The mind is the last to consent
Or, Semi-poetic thoughts about death and dying
The mind is the last to consent –
Alternative scenarios tease us
Surely this can’t be the end
Wispy threads dangle enticements
We could try this or look into that
Prayers for miracles multiply
Cheerful faces mask sad truth —
The patient is dying, yet anguish
And well-meaning hope sometimes
Impede consent to the obvious
Resulting in further digressions
That produce even more anguish
The end is upon each of us sooner
Not later, with or without goodbyes
To ‘give in’ to death may seem to be
Callous dismissal of those we love
Or loss of hope or lack of faith to
Demand of God great things with
Or without the patient’s consent
Worse, if I’m a medical person perhaps
Giving in means failure to do my job
Even though I may agree that this
Dying person is sick unto death and
We were not created to live forever
In these temporary earth-bound bodies
My hero when it comes to dying is my sister Diane. She chose to go on comfort care after living with ALS for ten years. When she learned she had ALS, she worked with trusted people to identify what she was and was not willing to endure, and where she wanted to die—at home.
Even so, in the end she had to consent to the criteria she herself had itemized. She had to communicate to her doctors and nurses, ‘Enough is enough.’ She also had to trust that those with power of attorney would honor her wishes.
So what does it mean for me to ‘prepare’ for death? At the least, it means living each day well, insofar as I’m able. Especially when it comes to self-care.

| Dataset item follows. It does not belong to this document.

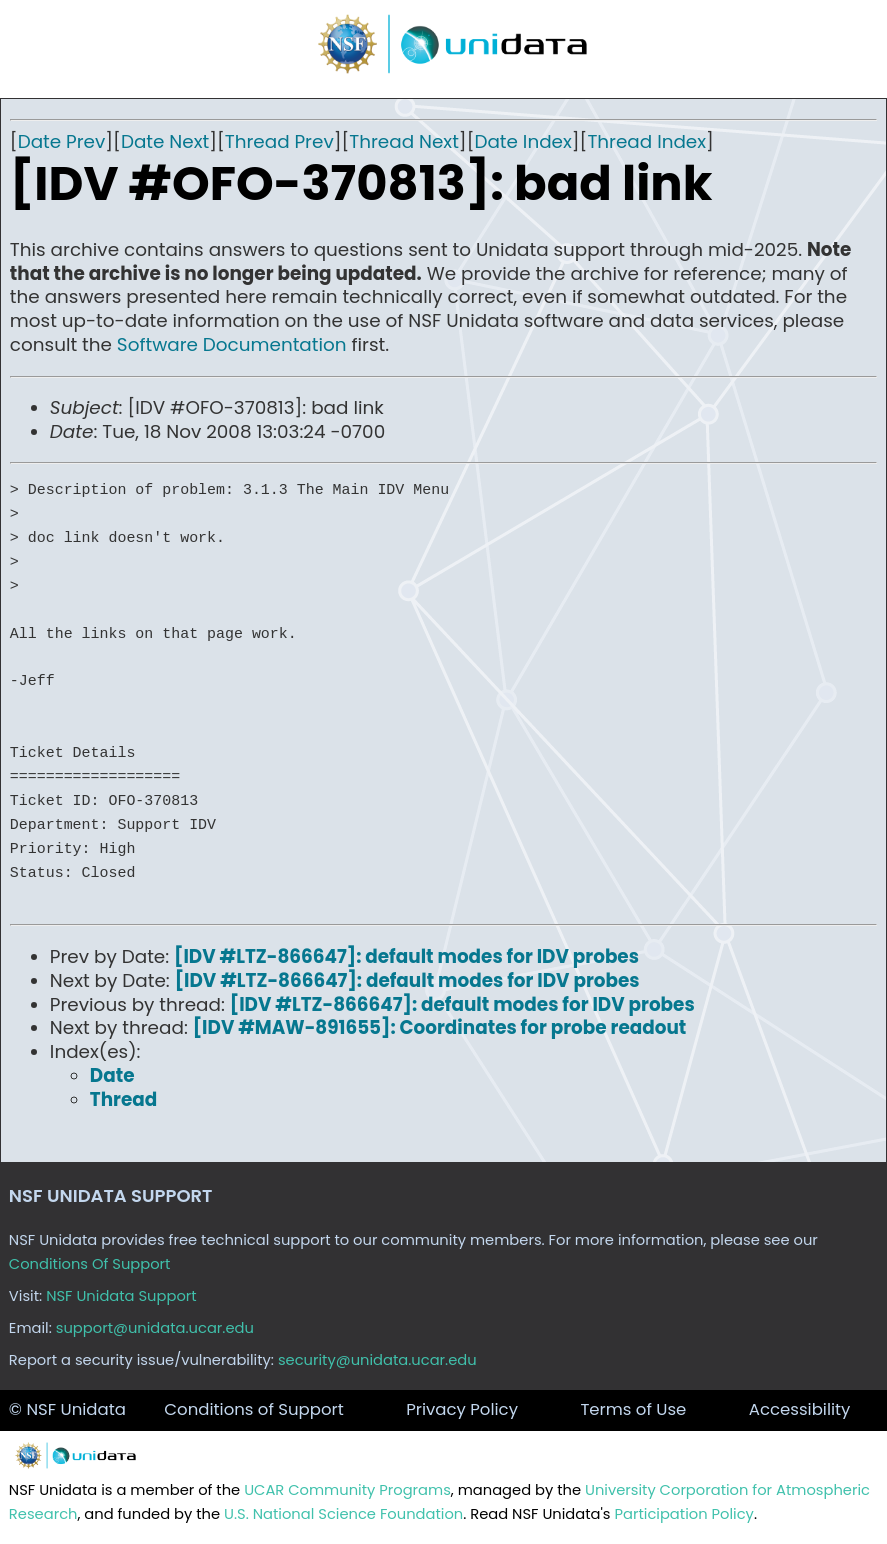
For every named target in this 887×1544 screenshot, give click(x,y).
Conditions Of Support (90, 1264)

I wish that were enough. Unfortunately, given medical structures and practices here in the USA, it isn’t. If I want to avoid getting caught in an endless search for ‘health’ or extension of life, it’s up to me to take the initiative. This includes decisions, paper trails, agreements, and work with family and friends involved with my care and wellbeing.
I can’t do this alone. I’m reading books, and have family and a few friends with whom I can talk. Yet it’s up to me. Even so, there’s no guarantee my wishes and directives will be honored. We don’t always get to choose the time or manner of our deaths.
Blessings to each of you, and thanks so much for listening.